TikToker tried to gatekeep best bagel sandwich in NYC ...

12 Jun 2023
Google Maps

The popular creator Trevor Rainbolt built a 2.4 million TikTok following from “GeoGuessing” — a game where participants try to find where certain locations are in the world by using Google Maps and a random Google Street View photo.

Twenty-four-year-old Rainbolt, who is professionally known by his last name, is arguably one of the best GeoGuessr players in the world and has found locations in less than one second, and some while blindfolded.

The “professional Google Maps player,” as he’s dubbed himself in his TikTok bio, has also helped a lot of followers pinpoint the locations of old photos or videos just by examining and studying the background.

Rainbolt doesn’t always work alone, however.
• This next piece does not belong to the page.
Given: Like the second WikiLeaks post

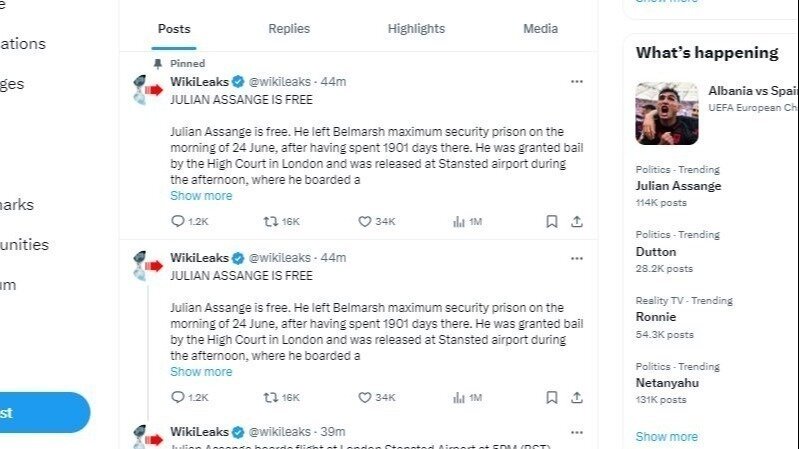Looking at the screenshot, I should tap(365, 397).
Finding locations and answers for his followers isn’t always easy, especially when working with individual photographs and limited information. In a recent collaboration, Rainbolt shared that he had spent six months looking for the exact street featured in a childhood photo of a follower’s dad who had died in an accident. He said he worked for over 300 hours and wasn’t having luck.

But after posting about the project on YouTube, it only took an hour to find the street.

It’s remarkable what Rainbolt and his other Google Maps-playing friends can accomplish with little to no information. And while they do a lot of good work for followers looking for answers, sometimes they will dabble in some slightly selfish tasks as well.

Recently, Rainbolt came across a TikToker reviewing a New York City bagel that he dubbed “the greatest sandwich I’ve ever had.” He refused to tell his followers where it was from.

Rainbolt spent over 80 hours looking for the bagel shop. On June 3, after about two weeks of searching, he shared with his Twitter following that he’d figured out where the original TikToker was eating the bagel, but not where it was from. Based on the original video, the TikToker had taken it “to a study room at a local college” and Rainbolt had figured out that the sandwich did not come from the campus itself.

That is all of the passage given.